Passage Block Start
Often people think of trouble sleeping as simply a part of growing older. It is not.

Al Brandenburg

The body does require less sleep as we age, but severe sleeping problems or insomnia in the elderly are caused by poor sleep habits, side effects of medications, untreated sleep disorders or other medical conditions.

They are not a part of normal aging.

We either can’t get to sleep or we think of sleep as wasted time.

What goes on while we’re lying there? Our bodies are doing necessary work that keeps us going when we’re awake.

For optimal functioning, seniors usually need seven to eight hours, while other adults need seven to nine.

The problem is that poor sleep, especially in older adults, has been linked to greater risk for heart disease, obesity, falls, disability, dementia, memory problems, brain-function decline and depression.

At any age, a good night’s sleep is important, but for seniors already facing cognitive difficulties and weakened immune systems that come with age, enough sleep is even more critical. Lack of sleep can affect concentration and memory, as well as suppress cell repair and the immune system.

A study by the National Sleep Foundation found there is a direct relationship between general health and enough sleep in older people. According to the study, the better the health of an older person, the better sleep they reported. The survey also said that respondents older than 65 who reported seven to nine hours of sleep per night and experienced little or no sleep problems had more positive moods and had more active and engaged lifestyles.

On the other hand, the greater the number of diagnosed medical conditions, the more likely those in the study were to report sleep problems.

There are many reasons our sleep patterns may change as we age. Some of the most common are:

  • Poor sleep habits — The most common cause of insomnia in seniors is poor “sleep hygiene,” or an inappropriate sleep environment. Examples of a poor sleep environment include too many naps during the day, keeping irregular sleep hours or consuming caffeine or alcohol drinks in the evening.
Passage Block End
Study questions
1. According to the passage on sleep in older adults, how many hours of sleep do seniors usually need for optimal functioning?
2. List every health problem that the passage on sleep in older adults says poor sleep has been linked to.
3. Continue the passage on sleep in older adults, picking up after its final sentence.
The data that comes next is separate from the passage on sleep in older adults.
Given material Block Start
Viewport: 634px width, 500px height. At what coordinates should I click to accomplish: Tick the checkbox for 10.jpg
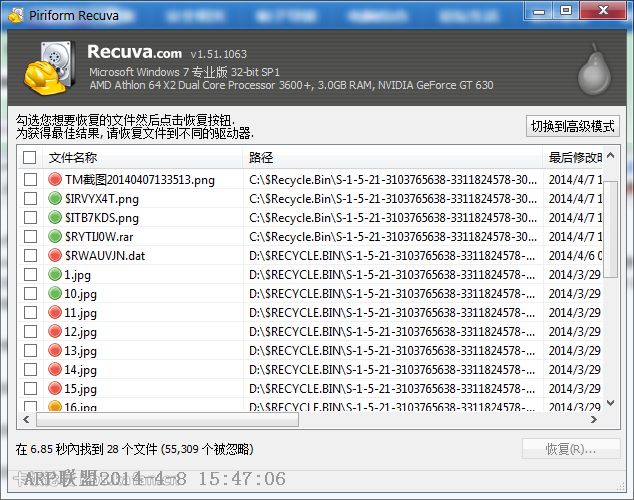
Given material Block End
Answers in order
1. Seniors usually need seven to eight hours.

2. Heart disease, obesity, falls, disability, dementia, memory problems, brain-function decline and depression.

3.
  • Pain — The pain of arthritis, cancer or other debilitating and chronic conditions can keep the elderly from sleeping properly.
  • Medical conditions — Medical conditions can affect sleep in ways other than pain. Conditions that cause a frequent need to urinate, Alzheimer’s, asthma and other breathing disorders, menopause, GERD or diabetes all can interfere with sleep.
  • Medications — The average senior is taking six to eight prescription drugs. Some drug interactions can cause insomnia.
  • Lack of exercise — Regular exercise promotes better sleep.
  • Stress and emotional disorders — Many seniors suffer from stress and anxiety due to some of the major life changes brought on by aging or retirement. Stress and anxiety can lead to lack of sleep.

In general, any elderly person experiencing sleep problems should implement good sleep habits and keep up daily physical activity to help create an environment conducive to restive sleep. Limit caffeine consumption, take a 10- to 30-minute power nap in the early afternoon, don’t consume alcohol prior to sleeping, limit intake of all fluids just before bed, keep the room dark and avoid blue light from phones and computers in the room.

Stay safe and sleep better.

Al Brandenburg is a member of Maricopa Community Advocates.